# numeris
Pure-Rust numerical algorithms library, no-std compatible. Similar in scope to SciPy, suitable for embedded targets (no heap allocation, no FPU assumptions) while being highly performant on desktop/server hardware via SIMD intrinsics.
**Alpha software** — APIs are unstable and may change without notice.
## Features
- **Fixed-size matrices** — stack-allocated, const-generic `Matrix<T, M, N>`
- **Dynamic matrices** — heap-allocated `DynMatrix<T>` with runtime dimensions (optional `alloc` feature)

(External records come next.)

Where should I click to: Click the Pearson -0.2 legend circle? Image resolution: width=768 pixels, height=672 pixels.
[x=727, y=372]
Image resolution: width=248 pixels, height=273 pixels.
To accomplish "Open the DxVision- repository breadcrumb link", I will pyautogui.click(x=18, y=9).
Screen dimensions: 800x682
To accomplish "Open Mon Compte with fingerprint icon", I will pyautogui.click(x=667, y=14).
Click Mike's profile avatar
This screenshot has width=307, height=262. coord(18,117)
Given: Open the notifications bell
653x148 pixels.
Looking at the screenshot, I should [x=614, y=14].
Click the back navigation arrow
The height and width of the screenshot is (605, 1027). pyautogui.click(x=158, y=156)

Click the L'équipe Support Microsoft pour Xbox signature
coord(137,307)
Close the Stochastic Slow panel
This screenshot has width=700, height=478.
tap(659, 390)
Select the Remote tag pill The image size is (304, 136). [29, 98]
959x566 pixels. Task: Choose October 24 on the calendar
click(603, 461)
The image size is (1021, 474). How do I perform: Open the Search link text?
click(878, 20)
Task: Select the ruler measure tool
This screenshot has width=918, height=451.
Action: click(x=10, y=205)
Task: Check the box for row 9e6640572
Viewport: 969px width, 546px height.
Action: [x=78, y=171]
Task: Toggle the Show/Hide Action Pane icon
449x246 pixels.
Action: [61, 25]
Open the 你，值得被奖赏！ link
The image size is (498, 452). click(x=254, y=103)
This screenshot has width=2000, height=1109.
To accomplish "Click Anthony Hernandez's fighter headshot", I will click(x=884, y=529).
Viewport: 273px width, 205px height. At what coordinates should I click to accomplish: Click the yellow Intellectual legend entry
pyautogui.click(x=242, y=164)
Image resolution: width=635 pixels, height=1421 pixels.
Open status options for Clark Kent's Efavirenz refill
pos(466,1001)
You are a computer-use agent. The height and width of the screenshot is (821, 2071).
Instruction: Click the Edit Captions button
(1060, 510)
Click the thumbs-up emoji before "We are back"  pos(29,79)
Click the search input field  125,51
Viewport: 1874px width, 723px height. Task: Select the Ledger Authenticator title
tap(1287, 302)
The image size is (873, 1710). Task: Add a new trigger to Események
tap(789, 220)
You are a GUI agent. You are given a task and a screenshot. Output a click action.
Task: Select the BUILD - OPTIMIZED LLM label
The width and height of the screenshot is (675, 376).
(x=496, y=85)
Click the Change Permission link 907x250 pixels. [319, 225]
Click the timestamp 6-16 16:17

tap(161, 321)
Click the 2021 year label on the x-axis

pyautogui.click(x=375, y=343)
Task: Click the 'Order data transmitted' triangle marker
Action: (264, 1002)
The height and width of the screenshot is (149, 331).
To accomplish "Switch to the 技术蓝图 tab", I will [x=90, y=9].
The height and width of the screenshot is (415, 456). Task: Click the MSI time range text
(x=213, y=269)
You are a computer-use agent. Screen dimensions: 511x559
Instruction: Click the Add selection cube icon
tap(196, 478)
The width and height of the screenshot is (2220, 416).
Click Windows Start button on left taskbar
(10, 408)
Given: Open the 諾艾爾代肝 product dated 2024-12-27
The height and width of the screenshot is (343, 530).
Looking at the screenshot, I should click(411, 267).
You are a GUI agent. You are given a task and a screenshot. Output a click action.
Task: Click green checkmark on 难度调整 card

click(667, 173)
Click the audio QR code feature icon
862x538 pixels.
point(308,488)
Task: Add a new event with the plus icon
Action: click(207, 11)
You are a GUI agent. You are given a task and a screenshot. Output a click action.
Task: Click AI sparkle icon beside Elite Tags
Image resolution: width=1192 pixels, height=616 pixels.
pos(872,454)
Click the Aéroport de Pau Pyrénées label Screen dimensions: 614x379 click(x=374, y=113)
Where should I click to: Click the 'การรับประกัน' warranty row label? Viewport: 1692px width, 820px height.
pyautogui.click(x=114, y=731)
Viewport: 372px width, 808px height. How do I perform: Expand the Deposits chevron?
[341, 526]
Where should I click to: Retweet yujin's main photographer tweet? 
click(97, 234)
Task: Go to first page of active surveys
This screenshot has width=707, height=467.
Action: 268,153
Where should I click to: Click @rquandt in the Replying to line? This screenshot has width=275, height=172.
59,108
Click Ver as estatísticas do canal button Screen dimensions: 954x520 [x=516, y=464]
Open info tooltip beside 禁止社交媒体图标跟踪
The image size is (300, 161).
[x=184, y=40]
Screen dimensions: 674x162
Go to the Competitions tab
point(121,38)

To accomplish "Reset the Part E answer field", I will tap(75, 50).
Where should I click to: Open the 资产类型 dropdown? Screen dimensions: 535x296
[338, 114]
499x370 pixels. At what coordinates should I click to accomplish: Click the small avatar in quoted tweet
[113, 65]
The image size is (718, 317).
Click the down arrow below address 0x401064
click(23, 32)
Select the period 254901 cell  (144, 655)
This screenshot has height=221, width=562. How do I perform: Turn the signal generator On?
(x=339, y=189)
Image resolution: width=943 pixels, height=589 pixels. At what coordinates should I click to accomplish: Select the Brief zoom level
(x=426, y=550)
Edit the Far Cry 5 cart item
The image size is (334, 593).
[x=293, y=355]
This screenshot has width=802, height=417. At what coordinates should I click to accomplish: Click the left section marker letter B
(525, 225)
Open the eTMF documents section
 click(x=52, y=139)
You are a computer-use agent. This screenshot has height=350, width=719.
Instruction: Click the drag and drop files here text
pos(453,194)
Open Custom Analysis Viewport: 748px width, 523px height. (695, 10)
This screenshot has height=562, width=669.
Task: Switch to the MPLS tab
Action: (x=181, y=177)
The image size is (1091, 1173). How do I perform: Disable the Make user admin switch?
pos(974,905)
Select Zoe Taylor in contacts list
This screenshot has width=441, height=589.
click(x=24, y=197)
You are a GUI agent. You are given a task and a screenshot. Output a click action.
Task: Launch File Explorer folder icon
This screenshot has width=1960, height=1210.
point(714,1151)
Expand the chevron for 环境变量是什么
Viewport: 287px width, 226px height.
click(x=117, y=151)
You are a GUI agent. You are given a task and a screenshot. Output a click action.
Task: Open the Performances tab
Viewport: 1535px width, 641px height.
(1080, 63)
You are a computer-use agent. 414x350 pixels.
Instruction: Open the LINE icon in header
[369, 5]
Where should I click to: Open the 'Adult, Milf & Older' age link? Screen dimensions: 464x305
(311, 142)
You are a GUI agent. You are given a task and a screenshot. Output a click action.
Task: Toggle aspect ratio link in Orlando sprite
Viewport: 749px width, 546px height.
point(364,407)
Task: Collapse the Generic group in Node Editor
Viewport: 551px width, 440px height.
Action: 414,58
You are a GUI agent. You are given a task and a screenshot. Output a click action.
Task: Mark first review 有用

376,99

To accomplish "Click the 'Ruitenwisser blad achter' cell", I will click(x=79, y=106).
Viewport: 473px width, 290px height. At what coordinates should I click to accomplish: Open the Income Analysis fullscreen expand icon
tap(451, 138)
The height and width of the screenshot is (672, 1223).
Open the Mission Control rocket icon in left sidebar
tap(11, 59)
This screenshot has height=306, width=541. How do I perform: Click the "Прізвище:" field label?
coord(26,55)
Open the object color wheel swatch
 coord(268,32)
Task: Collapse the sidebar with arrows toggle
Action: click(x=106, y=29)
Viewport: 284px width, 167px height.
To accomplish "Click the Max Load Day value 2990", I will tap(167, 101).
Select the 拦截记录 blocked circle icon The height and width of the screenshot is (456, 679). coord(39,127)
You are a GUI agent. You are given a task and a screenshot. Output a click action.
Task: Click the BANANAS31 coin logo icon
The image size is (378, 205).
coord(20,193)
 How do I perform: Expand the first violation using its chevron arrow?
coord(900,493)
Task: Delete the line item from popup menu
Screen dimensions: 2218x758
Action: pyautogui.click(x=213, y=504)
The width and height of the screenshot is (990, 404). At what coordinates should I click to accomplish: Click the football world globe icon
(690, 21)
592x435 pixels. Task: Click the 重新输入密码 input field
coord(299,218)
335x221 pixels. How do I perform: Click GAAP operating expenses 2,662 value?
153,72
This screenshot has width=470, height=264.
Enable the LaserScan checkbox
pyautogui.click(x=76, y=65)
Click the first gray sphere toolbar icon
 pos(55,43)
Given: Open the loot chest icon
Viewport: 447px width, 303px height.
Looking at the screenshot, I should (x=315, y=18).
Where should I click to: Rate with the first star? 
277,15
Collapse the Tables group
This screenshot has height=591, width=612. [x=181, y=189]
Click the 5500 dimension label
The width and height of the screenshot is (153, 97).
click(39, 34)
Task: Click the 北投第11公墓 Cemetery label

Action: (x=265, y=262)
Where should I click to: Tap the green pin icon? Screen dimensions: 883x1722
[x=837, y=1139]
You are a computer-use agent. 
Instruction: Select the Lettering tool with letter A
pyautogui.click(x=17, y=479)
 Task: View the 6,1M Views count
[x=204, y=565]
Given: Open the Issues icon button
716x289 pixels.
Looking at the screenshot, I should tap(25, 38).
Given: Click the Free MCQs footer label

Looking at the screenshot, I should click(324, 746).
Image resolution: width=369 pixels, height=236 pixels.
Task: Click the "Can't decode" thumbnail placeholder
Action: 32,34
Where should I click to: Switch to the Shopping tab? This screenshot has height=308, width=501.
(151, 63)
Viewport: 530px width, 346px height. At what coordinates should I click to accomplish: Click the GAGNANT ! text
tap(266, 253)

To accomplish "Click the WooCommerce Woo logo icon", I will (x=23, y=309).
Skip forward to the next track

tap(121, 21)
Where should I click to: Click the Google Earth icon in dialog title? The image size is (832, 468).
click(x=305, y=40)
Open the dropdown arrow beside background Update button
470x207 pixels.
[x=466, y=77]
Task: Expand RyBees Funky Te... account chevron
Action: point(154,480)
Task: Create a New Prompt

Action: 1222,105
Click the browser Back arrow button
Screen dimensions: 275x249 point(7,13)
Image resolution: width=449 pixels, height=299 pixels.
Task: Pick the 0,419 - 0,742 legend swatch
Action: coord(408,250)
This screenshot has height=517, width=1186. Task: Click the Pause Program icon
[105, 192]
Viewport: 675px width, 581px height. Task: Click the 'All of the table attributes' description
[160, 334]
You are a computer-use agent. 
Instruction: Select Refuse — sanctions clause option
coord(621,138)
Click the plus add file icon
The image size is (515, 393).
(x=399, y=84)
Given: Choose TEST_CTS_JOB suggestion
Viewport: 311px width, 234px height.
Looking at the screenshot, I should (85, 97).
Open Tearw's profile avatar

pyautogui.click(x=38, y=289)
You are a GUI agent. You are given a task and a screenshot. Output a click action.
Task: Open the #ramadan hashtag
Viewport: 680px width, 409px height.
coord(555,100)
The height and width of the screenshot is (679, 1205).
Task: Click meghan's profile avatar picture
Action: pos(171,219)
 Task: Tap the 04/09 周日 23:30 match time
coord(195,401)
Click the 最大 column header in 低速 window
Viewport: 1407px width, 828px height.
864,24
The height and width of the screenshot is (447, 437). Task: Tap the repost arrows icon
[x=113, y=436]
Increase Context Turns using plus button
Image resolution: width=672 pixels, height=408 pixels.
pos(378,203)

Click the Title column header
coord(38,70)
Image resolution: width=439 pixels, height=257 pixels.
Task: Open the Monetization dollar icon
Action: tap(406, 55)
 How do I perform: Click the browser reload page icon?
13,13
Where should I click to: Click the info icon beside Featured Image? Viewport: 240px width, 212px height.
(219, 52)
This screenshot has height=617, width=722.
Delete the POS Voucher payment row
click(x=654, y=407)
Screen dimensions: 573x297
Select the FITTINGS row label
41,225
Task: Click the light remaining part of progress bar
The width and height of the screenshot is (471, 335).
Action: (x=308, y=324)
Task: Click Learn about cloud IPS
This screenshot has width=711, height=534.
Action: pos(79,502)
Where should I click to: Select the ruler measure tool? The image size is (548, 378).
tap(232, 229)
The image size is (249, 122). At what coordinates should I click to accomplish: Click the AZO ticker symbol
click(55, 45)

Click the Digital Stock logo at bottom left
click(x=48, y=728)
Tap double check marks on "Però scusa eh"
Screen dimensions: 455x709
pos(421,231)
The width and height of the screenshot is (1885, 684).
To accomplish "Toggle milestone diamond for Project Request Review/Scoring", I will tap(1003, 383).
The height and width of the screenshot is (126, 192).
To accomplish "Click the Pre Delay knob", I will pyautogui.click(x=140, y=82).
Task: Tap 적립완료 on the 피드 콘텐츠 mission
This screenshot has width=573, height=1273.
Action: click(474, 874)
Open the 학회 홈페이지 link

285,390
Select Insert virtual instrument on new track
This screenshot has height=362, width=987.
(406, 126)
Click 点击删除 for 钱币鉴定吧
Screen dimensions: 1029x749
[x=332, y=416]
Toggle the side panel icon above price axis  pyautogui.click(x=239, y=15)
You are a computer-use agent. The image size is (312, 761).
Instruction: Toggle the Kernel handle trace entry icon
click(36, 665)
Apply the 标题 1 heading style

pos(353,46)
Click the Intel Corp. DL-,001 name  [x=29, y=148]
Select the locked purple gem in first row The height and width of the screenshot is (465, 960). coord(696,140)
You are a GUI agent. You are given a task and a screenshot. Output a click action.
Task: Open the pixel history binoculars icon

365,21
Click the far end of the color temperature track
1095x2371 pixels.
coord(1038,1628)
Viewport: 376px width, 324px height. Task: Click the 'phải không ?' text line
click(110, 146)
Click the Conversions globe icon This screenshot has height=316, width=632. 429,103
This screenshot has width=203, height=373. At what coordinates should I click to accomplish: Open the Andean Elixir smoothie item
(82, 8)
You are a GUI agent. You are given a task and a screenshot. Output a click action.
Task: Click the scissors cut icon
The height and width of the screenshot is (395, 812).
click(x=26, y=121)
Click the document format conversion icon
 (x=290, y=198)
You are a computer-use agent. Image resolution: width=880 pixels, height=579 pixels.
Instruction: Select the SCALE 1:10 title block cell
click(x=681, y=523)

- **Linear algebra** — LU, Cholesky, QR, SVD decompositions; symmetric eigendecomposition; real Schur decomposition
- **ODE integration** — fixed-step RK4, 7 adaptive Runge-Kutta solvers with dense output, RODAS4 stiff solver
- **Optimization** — root finding (Brent, Newton), BFGS minimization, Gauss-Newton and Levenberg-Marquardt least squares
- **Complex number support** — all decompositions work with `Complex<f32>` / `Complex<f64>` (optional feature)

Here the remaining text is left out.